See `modules/test-enhancement.md` for enhancement strategies.

## Integration with Existing Skills

1. **git-workspace-review**: Get context of changes
2. **file-analysis**: Understand code structure
3. **test-driven-development**: Apply strict TDD discipline
4. **skills-eval**: Validate quality and compliance

## Success Metrics

- Test coverage > 85%
- All tests follow BDD patterns
- Zero broken tests in CI
- Mutation score > 80%

## Troubleshooting FAQ

### Common Issues

**Q: Tests are failing after generation**
A: This is expected! The skill follows TDD principles - generated tests are designed to fail first. Follow the RED-GREEN-REFACTOR cycle:
1. Run the test and confirm it fails for the right reason
2. Implement minimal code to make it pass
3. Refactor for clarity

**Q: Quality score is low despite having tests**
A: Check for these common issues:
- Missing BDD patterns (Given/When/Then)
- Vague assertions like `assert result is not None`
- Tests without documentation
- Long, complex tests (>50 lines)

§ **ENTRIES SUPPLIED**:
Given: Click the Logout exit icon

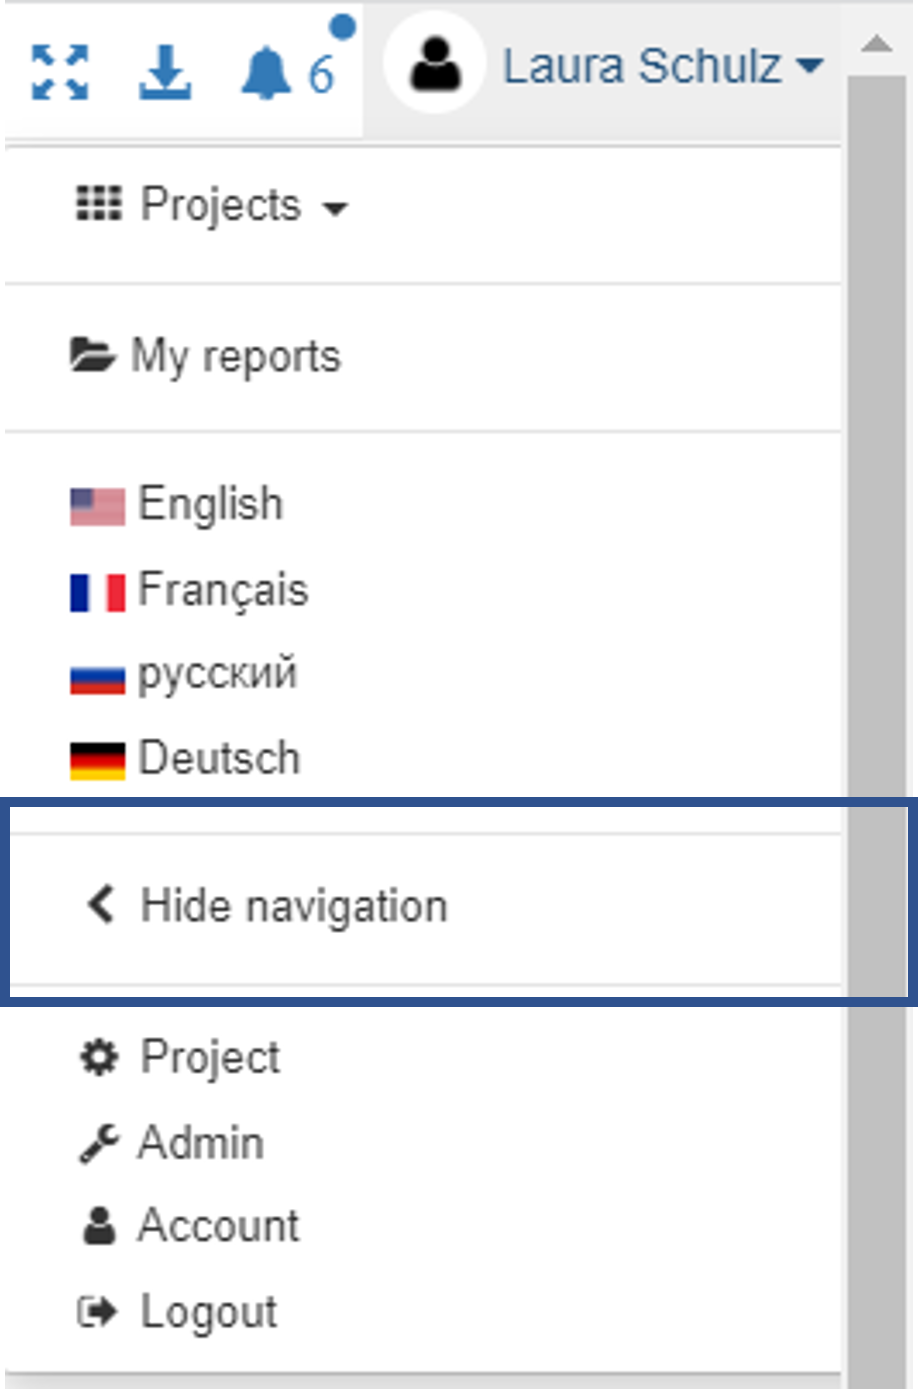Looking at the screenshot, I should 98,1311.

...

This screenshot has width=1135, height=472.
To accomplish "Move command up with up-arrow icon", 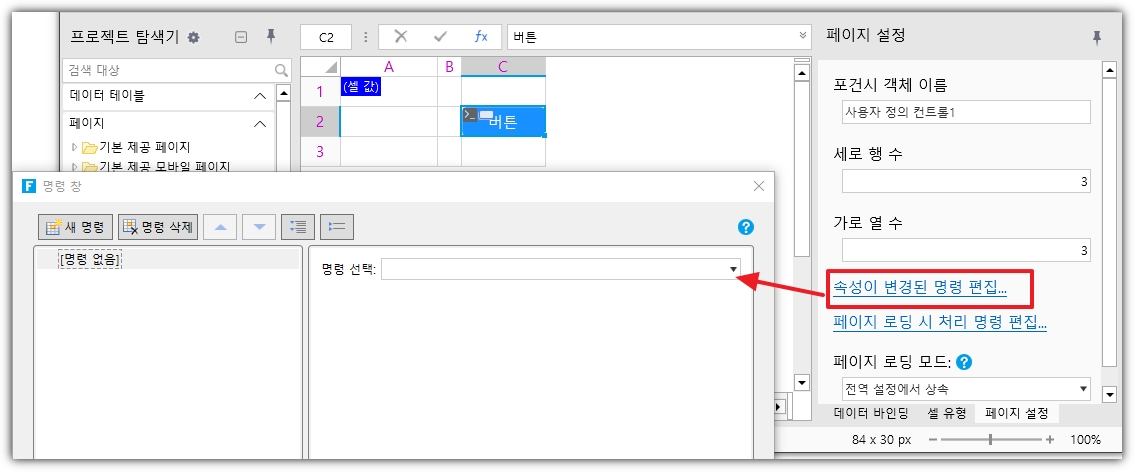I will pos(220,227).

§ **EXERCISE OBJECTIVE**:
Quote everything from "## Troubleshooting FAQ" down to "BDD patterns (Given/When/Then)" in the testing guide above, word for word.

§ **RESPONSE TO THE EXERCISE**:
## Troubleshooting FAQ

### Common Issues

**Q: Tests are failing after generation**
A: This is expected! The skill follows TDD principles - generated tests are designed to fail first. Follow the RED-GREEN-REFACTOR cycle:
1. Run the test and confirm it fails for the right reason
2. Implement minimal code to make it pass
3. Refactor for clarity

**Q: Quality score is low despite having tests**
A: Check for these common issues:
- Missing BDD patterns (Given/When/Then)